* COMPLETE THE FOLLOWING:
1 – In the bread-baking post, replace "towel" with "cloth" and give everything from "After all that" down to "this chilly night.".
2 – Answer these questions from the bread-baking post:
(a) How often was the dough stirred and folded during the morning?
(b) How long did the dough nap in the rising bowl?
(c) What was made to go with the bread?

──────── DOCUMENT SECTION ────────

There was much measuring of flour and water (weight and temperature!). My nurtured starter proved itself ready for the task at hand. Much stirring and folding and folding and folding (every half hour, for most of the morning). And shaping and resting and rising and then…

After all that work and what I thought was a careful flouring of the towel lining my rising bowl (I’ve done the no-knead bread dance more than once), the dough napped for four hours and adhered itself firmly to the material in the process. So there I was, poised over a 500 degree dutch oven with an entire day of careful work flashing through my mind and a teardrop of dough stuck to a towel in my hands. In just the 3 seconds it took to flip the dough over, I thought all was lost. Foul language was used.

In the end, however, the bread forgave me this error, even if it did trade the attractive baker’s slashings for a surface more, um, rustic. Slicing into the first loaf, the crust was flaky and crisp, the inside boasting huge holes, a chewy texture, and a slight but extremely addictive sour note. I pronounced it excellent and made some cream of tomato soup to go with it on this chilly night.

You can check out the photographic play-by-play here. I need a rest, but then I am totally giving this one another run.

UPDATE: Try #3

Okay, I think I’m getting a handle on this process now. And even though it takes time, I like the work of the tasks involved. And it seems especially worth the investment when it comes out of the oven all golden and crackling.

──────── SOURCE EXCERPT ────────

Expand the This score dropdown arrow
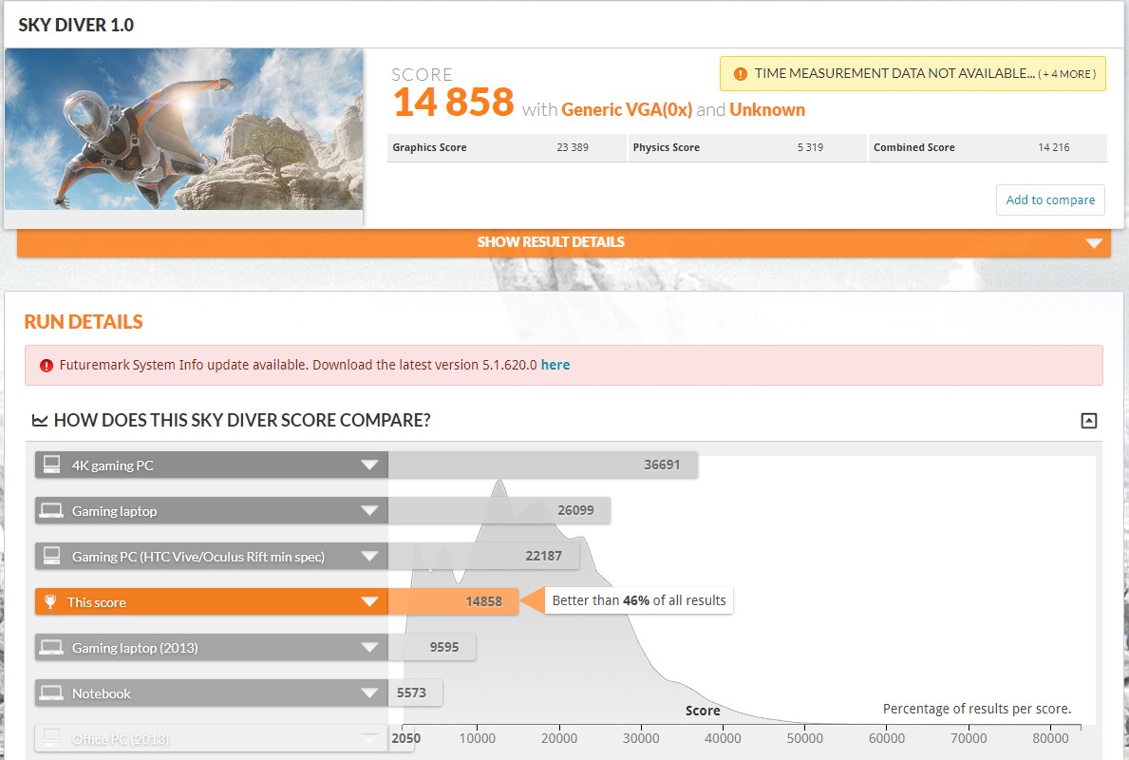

────────

* TASK SOLUTIONS:
1 –
After all that work and what I thought was a careful flouring of the cloth lining my rising bowl (I’ve done the no-knead bread dance more than once), the dough napped for four hours and adhered itself firmly to the material in the process. So there I was, poised over a 500 degree dutch oven with an entire day of careful work flashing through my mind and a teardrop of dough stuck to a cloth in my hands. In just the 3 seconds it took to flip the dough over, I thought all was lost. Foul language was used.

In the end, however, the bread forgave me this error, even if it did trade the attractive baker’s slashings for a surface more, um, rustic. Slicing into the first loaf, the crust was flaky and crisp, the inside boasting huge holes, a chewy texture, and a slight but extremely addictive sour note. I pronounced it excellent and made some cream of tomato soup to go with it on this chilly night.

2 –
(a) Every half hour, for most of the morning.
(b) Four hours.
(c) Cream of tomato soup.